• **Given text**

————

\input  "supp-pdf"
\input "/usr/local/yacco2/diagrams/o2mac.tex"
\DOCtitle{Lr K Vocabulary}{yacco2\_k\_symbols}
{NS\_yacco2\_k\_symbols}{8}

@i "/usr/local/yacco2/copyright.w"
@** K symbols vocabulary.\fbreak
Ahh the ``Constant grammar'' symbols used throughout all grammars. 
Depending on the command line options \O2 can generate the grammar
and possibly the various flavours of the Terminal vocabulary. 
Under normal development, the grammar writer 
compiles and emits just the grammar.
Flavours of the terminal vocabulary  are not usually generated unless
there have been changes
to either {\bf error} or
{\bf terminal} with accompaning command line option.
At the
initial ``big bang'' of bootstrapping \O2's library and compiler / compiler,
both {\bf raw characters} and {\bf lr k} terminals were generated
using their command line options 
{/rc} and {/lrk}. The command line option 
now uses an Unix style {-t, -err} and
these 2 terminal types ``lrk'' and ``raw characters'' 
are now cast in cement: u cannot regen them
 from their ``*.T'' file definitions but
u can change their ``big bang'' generated ``c++'' modules.
These terminals are now read-only: 
they will never be changed by a user of \O2 and who'd want to anyway?.

The hardwired  ``k'' terminals are used by \O2's library
 for internal parsing situations.
Apart from {\bf eog} who represents 
the end-of-grammar and end-of-file conditions,
all other definitions are not part of the token source 
 stream being parsed.

————

• **Raw data**
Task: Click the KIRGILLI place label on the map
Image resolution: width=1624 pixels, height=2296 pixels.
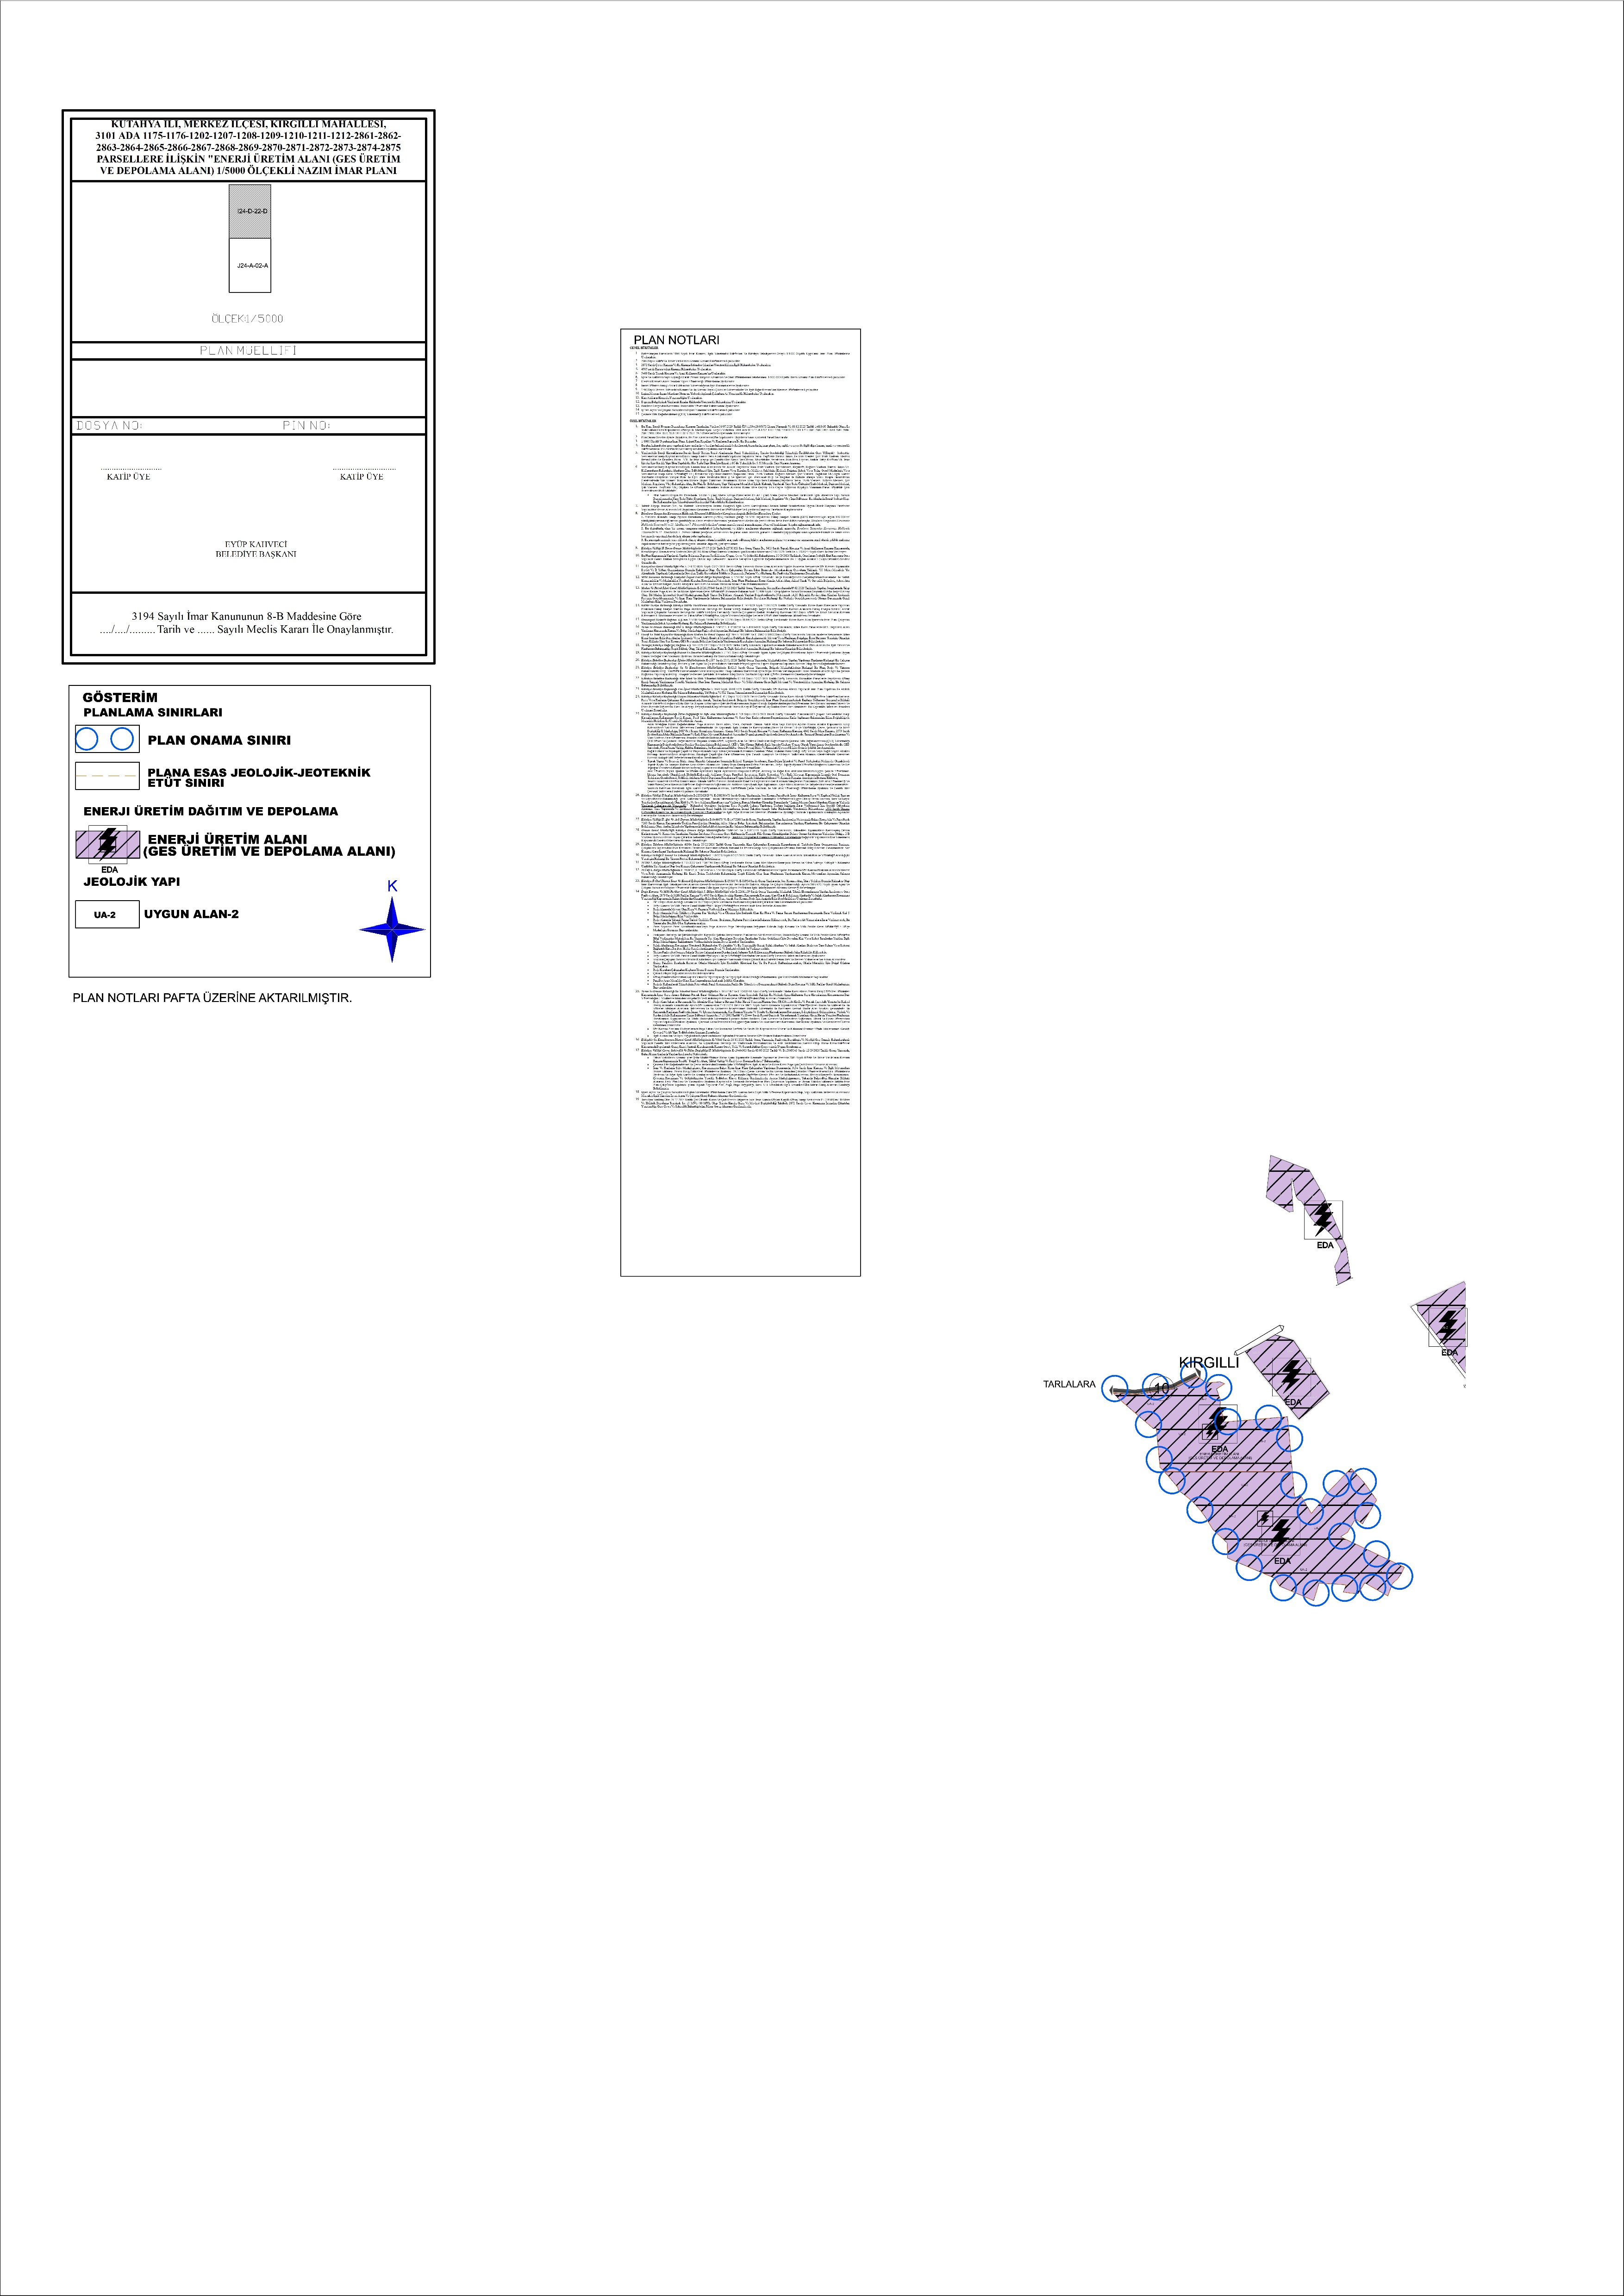Action: coord(1209,1362)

————

• **The problem**
Pick up the text on the Yacco2 K symbols vocabulary where it stops, and continue it.

• **Expected answer**
I call them meta terminals
as they are never in the token stream but 
represent internal parsing conditions within the emitted
finite-state table that triggers the \O2's library routines.
For example, the presence of \paralleloperator within 
a parse state  
indicates the potential ``to run'' threads.
If u look carefully, their file definitions and 
implementations reside in \O2's ``../yacco2/library/grammars'' folder.
Their definition files are ``yacco2\_k\_symbols.T'' and
``yacco2\_characters.T'' with 
their ``c++'' variants having the ``.h'' and ''.cpp'' extensions.

@*2 {\bf eog}.\fbreak
Enum: T\_LR1\_eog\_
\fbreak
\line{Class: LR1\_eog \hfil AB: N \hfil AD: N}


 Used to indicate an end-of-grammar or an end-of-file condition.
 When the token container is reached, calls for another terminal
 will always return the |eog|.
 It's your door bouncer before hell.
 
\fbreak 
\hrule
@*3 eog user-declaration directive.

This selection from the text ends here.